Some people have warped knits to show it, others have a belly induced belly. For Edward Carey, author, among other novels, of the triumphantly idiosyncratic Small, the pandemic travel activity produced an archive of drawings that began with a doodle and quickly grew into a pledge to produce one per day, duly posted on social media. His sketches, all done with Tombow B pencils from Japan, depict poets and scientists, birds and beasts, heroes and monsters. Some subjects are hotly topical (George Floyd, Kamala Harris), others historical (Samuel Pepys, Ada Lovelace), while nature provides timeless consolation (as an Englishman in Texas he is particularly enamored of ‘a bird called the grackle). These character images are linked here with melancholy and modest words of hope.

Salley vickers
Viking, £ 16.99, page 304

Doomy nettles, arched brambles and ivy-engulfed trees rule the garden of Knight’s Fee, a sprawling Jacobean house that narrator Hassie Days, an illustrator, has just bought together with her financial sister, Margot.
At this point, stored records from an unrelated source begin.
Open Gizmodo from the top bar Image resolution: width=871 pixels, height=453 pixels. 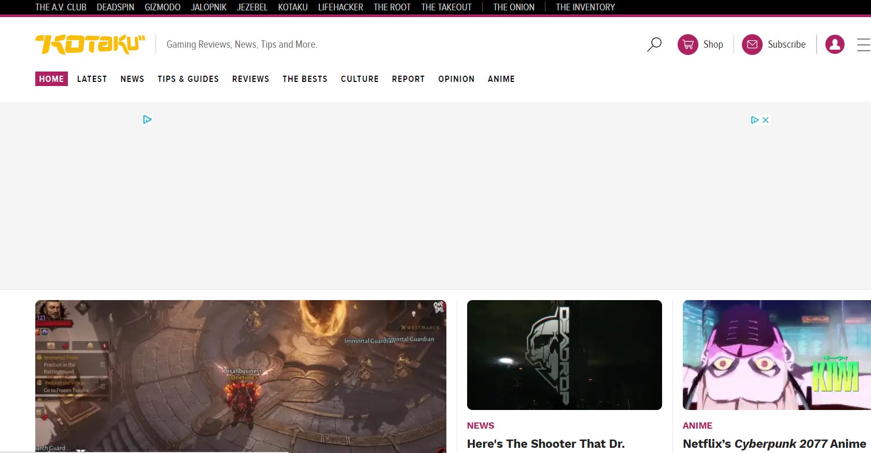pyautogui.click(x=162, y=7)
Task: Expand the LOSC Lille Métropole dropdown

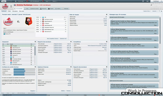Action: (x=35, y=1)
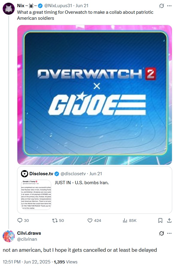Open the Overwatch 2 x G.I. Joe image
The height and width of the screenshot is (270, 177).
95,95
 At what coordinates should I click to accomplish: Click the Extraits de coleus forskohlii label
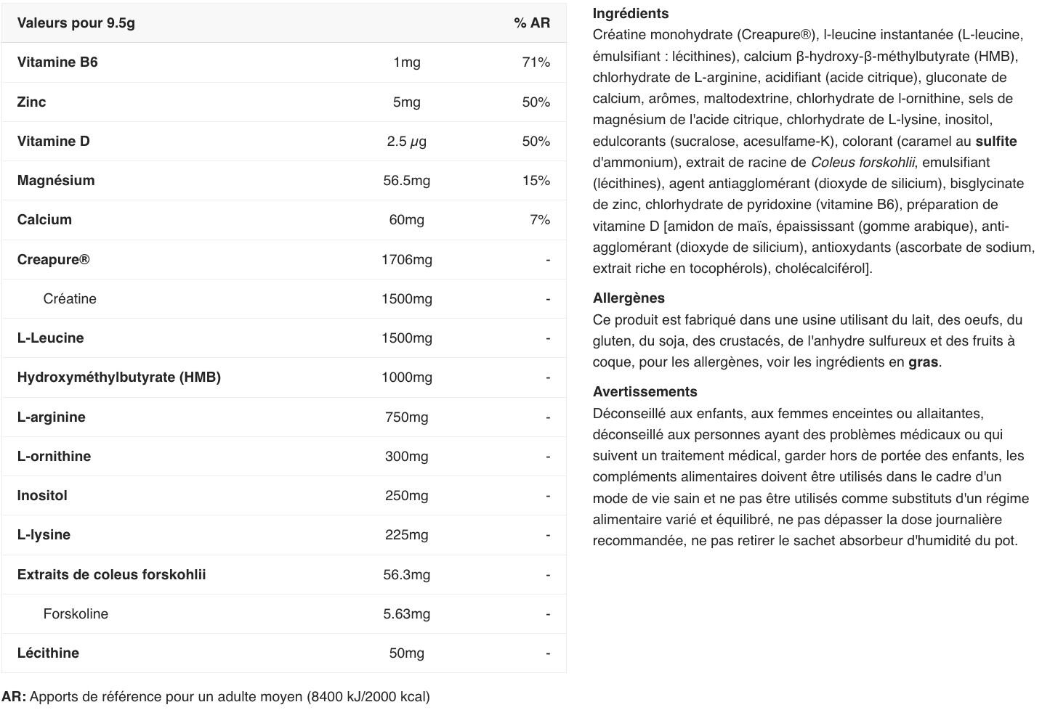pos(112,575)
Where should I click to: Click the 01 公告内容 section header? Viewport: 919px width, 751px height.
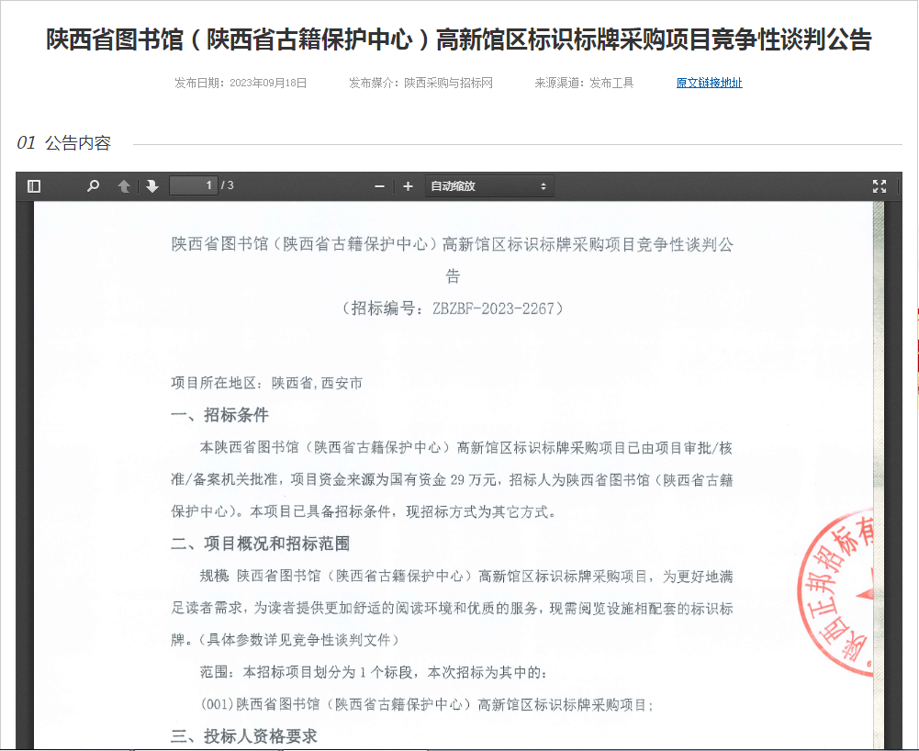pyautogui.click(x=64, y=143)
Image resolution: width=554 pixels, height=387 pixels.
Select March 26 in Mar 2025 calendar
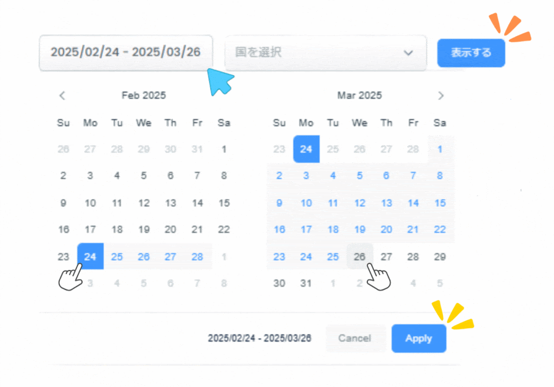pos(360,257)
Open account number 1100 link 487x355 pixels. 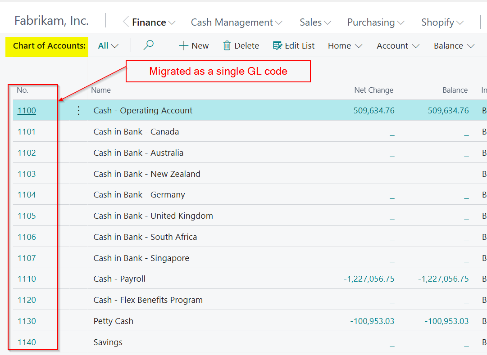27,111
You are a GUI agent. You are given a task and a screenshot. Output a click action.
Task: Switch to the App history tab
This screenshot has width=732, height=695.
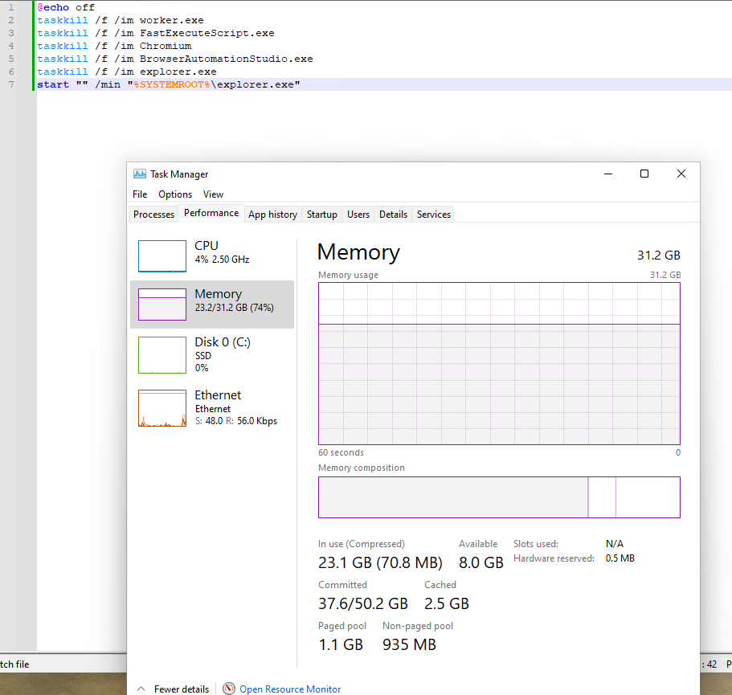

The house is in a village in the Welsh Marche and while Margot has moved to London it is up to Hassie to get her land back in shape. She is helped by an Albanian named Murat and as they work hard, the fog of sibling rivalry and a love affair she’d rather not remember dissipates, leaving her freshly receptive to the mysteries of her new home. . Imbued with the redemptive power of place, Salley Vickers’ 11th novel is a green-fingered hymn to regeneration, both rigorous and charming.

Richard fortey
HarperCollins, £ 9.99, pp352 (brooch)

What makes a scientist? This is a question that is particularly compelling in a world that insists on segregating practitioners of science, hooking them with notions of genius and eccentricity. Renowned naturalist Richard Fortey investigates by rethinking his own life, gradually crafting an exuberant memoir that celebrates a post-war British childhood spent brewing mythical stinks, hunting for fossils and searching for mushrooms. The answer? Curiosity for his beloved nature, yes, but also an omnivorous and persistent appetite for painting, poetry and esoteric choral music.